Tite 3,1.2 : le signe d’en-haut signifie que tout doit se faire en présence de Dieu, qui n’est pas une présence latérale, comme d’une créature à une autre, mais une Présence Altissime – même en nous-mêmes, elle est à la « fine pointe » de l’âme : c’est une Altissime de valeur et de mystère.

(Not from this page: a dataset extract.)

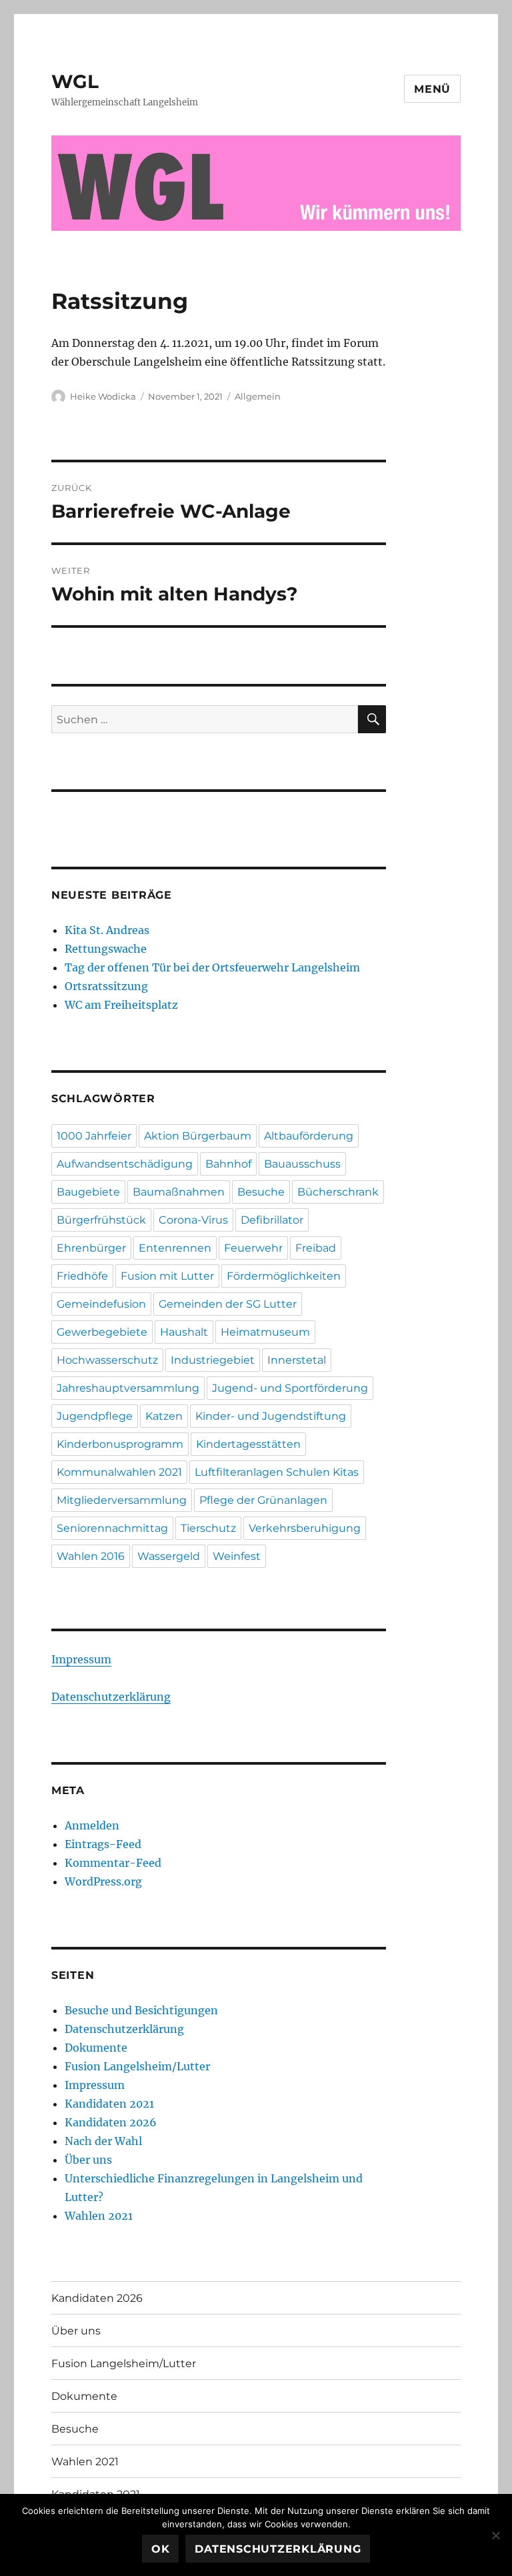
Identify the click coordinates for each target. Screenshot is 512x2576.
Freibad (315, 1248)
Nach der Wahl (103, 2141)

Au-dessous le cercle est une auréole de jaspe, diadème de la création et surtout de la créature humaine, figurée par le signe de la création, qui trace aussi le contour du visage sans trait, où la… serait sur la bouche : ne dire du mal de personne, éviter les contestations, n’est possible qu’avec des lèvres crucifiées ; vous savez qu’elles furent brûlées avec un charbon ardent à Isaïe : ce qui dans l’Ancienne Alliance était signe de purification, à quoi les divins desseins ont substitué la Croix, qui est un feu : « Je dois être baptisé d’un baptême de feu. »

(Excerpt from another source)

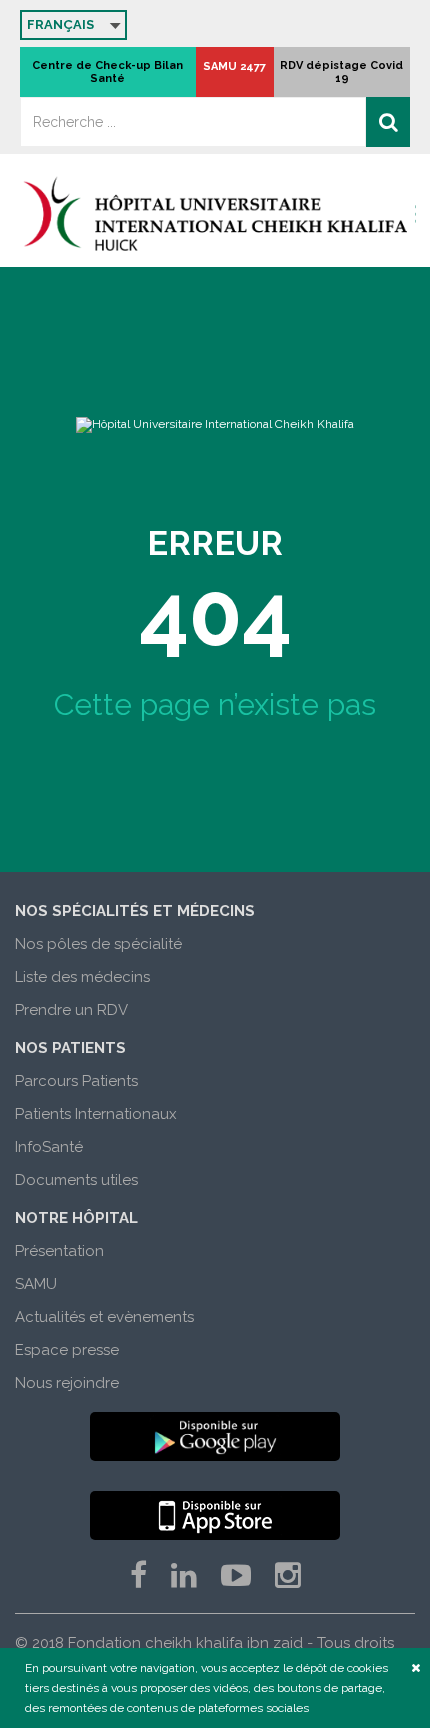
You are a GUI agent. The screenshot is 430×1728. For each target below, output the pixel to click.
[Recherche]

« La plus grande douceur à témoigner à l’égard de tous les hommes », ce sont ces traits d’eau bleue : l’eau sait prendre la forme du contenant – sous l’eau, tous les hommes, tous les humains, baptisés ou non, tous bleu de création simple, sur lesquels doit fluer la douceur des fils de Dieu que nous sommes.

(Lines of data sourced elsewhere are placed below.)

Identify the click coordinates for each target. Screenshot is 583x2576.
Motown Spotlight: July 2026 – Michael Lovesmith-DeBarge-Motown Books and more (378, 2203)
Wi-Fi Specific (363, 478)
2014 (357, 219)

Tite 3, 4-7 : En-haut : Dieu notre Sauveur (Dieu notre Déité-Sauveur), Dieu notre Sauveur comme dans l’Ancienne Alliance on appelle Dieu lui-même « Sauveur » – au-dessous l’étoile du Seigneur Jésus qui est Lui-même « la bonne et joyeuse nouvelle » et dans les eaux, l’Esprit nous renouvelant « répandu sur nous largement. » Il ne couve pas seulement les eaux par au-dessus, comme dans l’œuvre de la création, mais il y plonge, leur conférant une efficacité divine – Il est tout blanc, en colombe, et nous conférant le vêtement de résurrection sainte. Au-dessous, toujours les humains. Les eaux sont de jaspe.